◆ **Task requirements**: Only lines holding the word "computer" are wanted. Copy them from the listing below.

◆ **Data under study**:

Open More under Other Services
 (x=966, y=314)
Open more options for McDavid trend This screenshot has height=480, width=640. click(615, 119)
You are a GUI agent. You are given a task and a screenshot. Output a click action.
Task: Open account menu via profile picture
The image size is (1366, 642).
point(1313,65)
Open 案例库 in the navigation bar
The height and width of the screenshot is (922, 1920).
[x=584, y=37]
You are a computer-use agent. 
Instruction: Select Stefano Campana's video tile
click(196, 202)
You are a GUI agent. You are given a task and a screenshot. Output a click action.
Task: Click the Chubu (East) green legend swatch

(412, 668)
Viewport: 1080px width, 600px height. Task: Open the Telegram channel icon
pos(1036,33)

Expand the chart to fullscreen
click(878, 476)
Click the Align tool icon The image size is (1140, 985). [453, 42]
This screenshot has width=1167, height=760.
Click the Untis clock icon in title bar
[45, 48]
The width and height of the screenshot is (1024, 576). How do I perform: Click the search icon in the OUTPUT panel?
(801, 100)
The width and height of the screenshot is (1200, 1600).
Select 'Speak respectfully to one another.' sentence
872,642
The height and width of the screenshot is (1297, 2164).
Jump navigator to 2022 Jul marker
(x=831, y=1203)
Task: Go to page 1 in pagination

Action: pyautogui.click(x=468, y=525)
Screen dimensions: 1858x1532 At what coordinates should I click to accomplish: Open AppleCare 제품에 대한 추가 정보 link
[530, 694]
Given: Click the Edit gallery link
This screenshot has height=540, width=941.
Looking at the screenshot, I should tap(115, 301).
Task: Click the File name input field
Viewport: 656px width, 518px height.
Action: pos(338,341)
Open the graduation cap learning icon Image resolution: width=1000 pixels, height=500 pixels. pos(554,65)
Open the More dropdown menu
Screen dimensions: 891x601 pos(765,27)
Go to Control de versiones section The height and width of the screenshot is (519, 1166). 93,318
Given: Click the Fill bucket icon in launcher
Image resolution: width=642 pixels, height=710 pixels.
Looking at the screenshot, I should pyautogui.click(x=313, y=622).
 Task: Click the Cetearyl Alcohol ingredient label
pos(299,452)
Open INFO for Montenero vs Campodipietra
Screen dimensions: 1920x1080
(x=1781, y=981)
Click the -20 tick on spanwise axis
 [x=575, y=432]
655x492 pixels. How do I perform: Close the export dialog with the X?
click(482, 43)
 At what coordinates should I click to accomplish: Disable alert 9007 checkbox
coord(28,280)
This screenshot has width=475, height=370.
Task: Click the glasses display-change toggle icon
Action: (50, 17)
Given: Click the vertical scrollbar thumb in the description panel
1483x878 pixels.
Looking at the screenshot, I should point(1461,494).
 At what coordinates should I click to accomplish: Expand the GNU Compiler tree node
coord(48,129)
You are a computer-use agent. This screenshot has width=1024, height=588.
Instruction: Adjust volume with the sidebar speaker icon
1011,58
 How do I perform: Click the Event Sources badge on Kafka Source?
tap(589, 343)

◆ **Answer space**:
You are a computer-use agent. 
You are a computer-use agent. This screenshot has width=1024, height=588.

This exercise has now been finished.